Step 4: Solve the DPF of FFLP problem in Equation (7) for different combinations of $\alpha$ and $\beta$ within the range $[0,1]$ to find the corresponding solutions.

Step 5: Determine for which pair, $(\alpha ,\beta )$ or $x_j,y_j,z_j$, is the $so{l}^n$ optimal.

Flowchart of the Proposed Method

The flowchart of the proposed method is provided below.

5. Example

5.1. Product Mix Problem

As outlined in [15], the product mix problem involves a company that manufactures three products—$P_1$, $P_2$ and $P_3$—which must be processed through three departments: $D_1$, $D_2$, and $D_3$. Table 2 provides the estimated time (in hours) that each product spends in each department.

Table 2. Product Mix Problem: Estimated times for product $P_i$ is in department $D_j$.

Product	Department
	${\mathit{D}}_{\mathbf{1}}$	${\mathit{D}}_{\mathbf{2}}$	${\mathit{D}}_{\mathbf{3}}$
$P_1$	6	12	2
$P_2$	8	8	4
$P_3$	3	6	1

The company’s goal is to maximize its revenue by determining the optimal number of units to produce for each product on a weekly basis. According to [15], the maximum available processing hours per week are $288 \mathrm{h}$, $312 \mathrm{h}$, and $124 \mathrm{h}$ for $D_1$, $D_2$, and $D_3$, respectively. Additionally, the average selling prices for $P_1$, $P_2$, and $P_3$ are $ 6, $ 8, and $ 6 respectively.

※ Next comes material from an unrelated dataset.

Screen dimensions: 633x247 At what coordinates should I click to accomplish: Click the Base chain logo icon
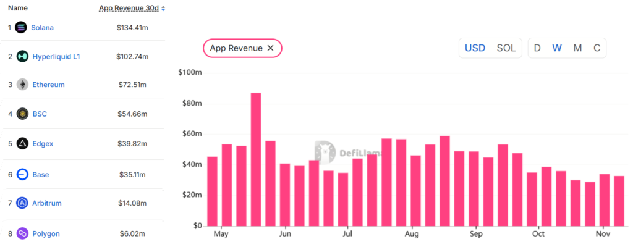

In the presence of uncertainty, the problem will be modeled as an FFLP problem. Each given value will be substituted with a TFN (Table 3) where the peak of the fuzzy number is at the number given. Therefore, the FFLP problem can be written as follows:

$$\begin{array}{cc}\hfill & Max\tilde{Z}=\left[\begin{array}{ccc}(5.8,6,6.2)& (7.5,8,8.5)& (5.6,6,6.4)\end{array}\right]\otimes \left[\begin{array}{c}{\tilde{X}}_i\end{array}\right]\hfill \end{array}$$

$$\begin{array}{cc}\hfill & Subjectto:\left[\begin{array}{ccc}(5.6,6,6.4)& (7.5,8,8.5)& (2.8,3,3.2)\\ (11.4,12,12.6)& (7.6,8,8.4)& (5.7,6,6.3)\\ (1.8,2,2.2)& (3.8,4,4.2)& (0.9,1,1.1)\end{array}\right]\otimes \left[\begin{array}{c}{\tilde{X}}_i\end{array}\right]\le \left[\begin{array}{c}(283,288,293)\\ (306,312,318)\\ (121,124,127)\end{array}\right]\hfill \end{array}$$

(8)

where ${\tilde{X}}_i\ge 0\mathrm{and}{\tilde{X}}_i=(x_i,y_i,z_i),i=1,2,3$.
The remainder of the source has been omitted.